In an industrial corner of Singapore, multiplying steadily in bioreactors heated precisely to 82 degrees, real shrimp meat is being grown from samples of the crustacean’s microscopic cells.
Fed a nutrient-rich soup meant to mimic its diet in the wild, a single cell can reproduce over a trillion times into a mound of gray translucent flesh. Think of it as meat growing without all the other parts of the animal, including that chalky black vein.
The venture is being led by Sandhya Sriram and a team of scientists, who are attempting to upend one of the cornerstones of dim sum. Sriram’s company, Shiok Meats, is named after Singaporean slang used to declare something delicious.
Similar work is being done across the world at other startups and research labs to grow beef, pork, chicken and high-end specialty products such as bluefin tuna and foie gras, but Sriram’s company is the only one known to be focused on re-creating shrimp, a staple in many Asian dishes.
Shiok’s finished product — this reporter was unable to try it because no outsiders are allowed to visit its headquarters during the pandemic — possesses the texture of ground shrimp and has already been tested to make shumai, the Cantonese dim sum mainstay with the yellow dumpling wrapper. But its applications are potentially manifold in Chinese-centric cuisine.

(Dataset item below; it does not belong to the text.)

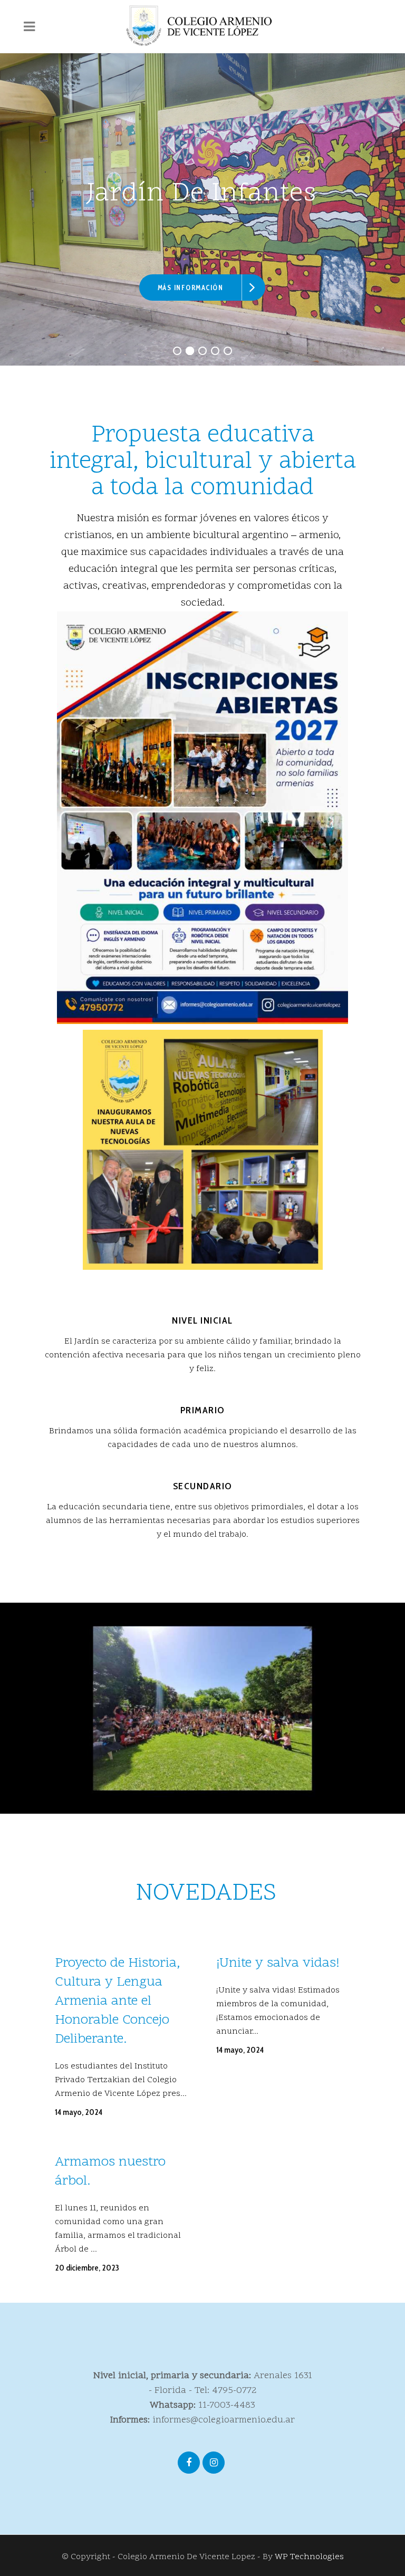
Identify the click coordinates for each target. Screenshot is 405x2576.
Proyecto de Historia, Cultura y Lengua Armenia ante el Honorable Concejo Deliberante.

You could layer a dollop of it over a raft of tofu, steam it and douse it with a slightly sweeter soy sauce. It could be squeezed out of a piping bag into a simmering hot pot broth. And it might be the kind of thing you’d want to roll into balls, bread and deep-fry.
Eventually Sriram, who cofounded the company two years ago, would like to move beyond ground shrimp meat to produce crab, lobster and a structured deshelled shrimp, one convincing enough to hang off the edge of a glass filled with cocktail sauce.
“We can 3-D print the tail if you want,” she said.
Singapore has emerged as a leading player in the budding technology once derided as “Frankenmeat” after Dutch researcher Mark Post unveiled the first “test-tube burger” to a panel of food critics at a news conference in London seven years ago.